Les travailleurs sont appelés à ne négliger aucun métier dans leur vie, car chaque activité honnête contribue à la dignité humaine, au développement personnel et au progrès de la société.
Message lancé vendredi 1er mai au cours d’une messe célébrée à la cathédrale Notre-Dame de la Paix à l’occasion de la Journée internationale du travail.
Déjà à 9 heures, des centaines de fidèles affluaient vers la cathédrale Notre-Dame de la Paix de Bukavu. Des travailleurs évoluant dans différents domaines, notamment le commerce, l’enseignement, l’entrepreneuriat, la santé, le domaine humanitaire et le journalisme, se sont réunis dans un esprit de communion et de prière.
Dans son homélie tirée de l’Évangile selon saint Matthieu, l’abbé Delphin Amali Bukunguta, chancelier et représentant de l’archevêque de Bukavu, a mis l’accent sur la valeur du travail humain.
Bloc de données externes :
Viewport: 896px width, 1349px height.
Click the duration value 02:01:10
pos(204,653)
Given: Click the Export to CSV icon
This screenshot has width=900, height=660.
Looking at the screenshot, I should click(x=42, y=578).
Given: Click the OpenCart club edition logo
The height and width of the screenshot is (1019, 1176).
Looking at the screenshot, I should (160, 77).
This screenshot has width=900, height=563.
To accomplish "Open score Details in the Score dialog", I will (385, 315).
Celui-ci indique que malgré la situation difficile actuelle, les parents devraient apprendre à leur descendance des travaux utiles et valorisants, à l’exemple de saint Joseph, patron des travailleurs.
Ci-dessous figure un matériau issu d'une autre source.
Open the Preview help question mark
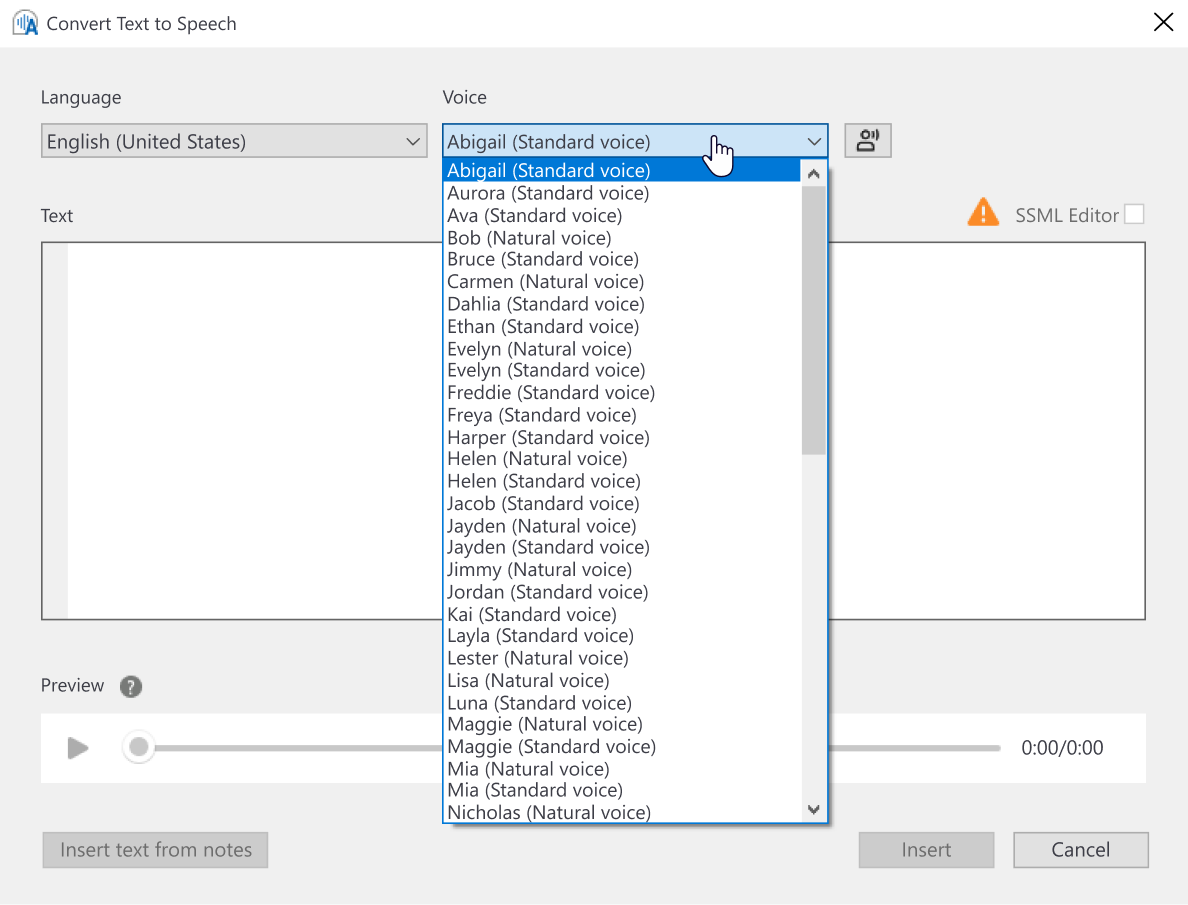Viewport: 1188px width, 905px height. [x=131, y=687]
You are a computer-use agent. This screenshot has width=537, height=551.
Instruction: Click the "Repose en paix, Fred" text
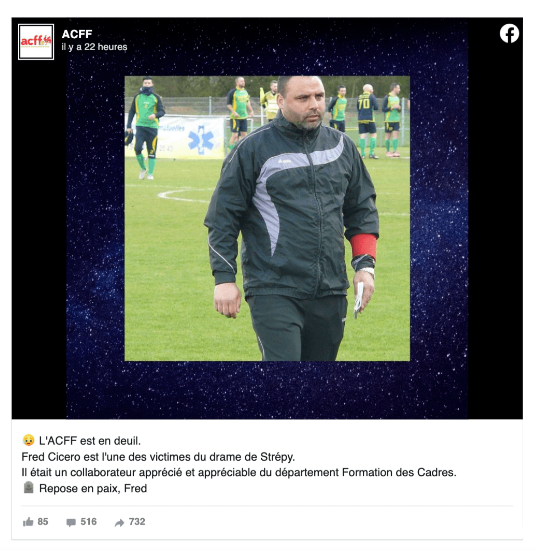point(93,488)
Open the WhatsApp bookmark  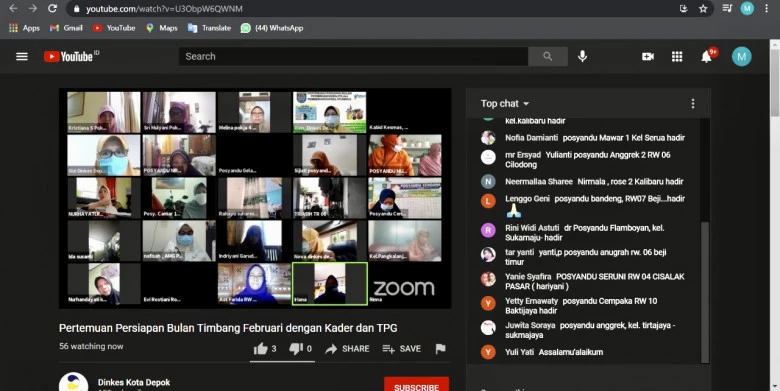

Il a également souligné que les jeunes devraient apprendre à être patients, mettant à profit leur créativité pour se prendre en charge, innover et contribuer activement à la société, plutôt que de céder à la paresse.
Tout en rappelant qu’il n’existe pas de « saut métier », il les appelle à exercer leurs activités avec cœur, respect et amour afin de donner un sens profond à leur travail et à leur vie.
Animée par l’ensemble des chorales Saint Joseph de la ville de Bukavu, cette célébration a également été un moment pour les travailleurs de présenter leurs intentions pour le retour de la paix et de la stabilité dans leurs ménages, malgré les conditions difficiles de la vie.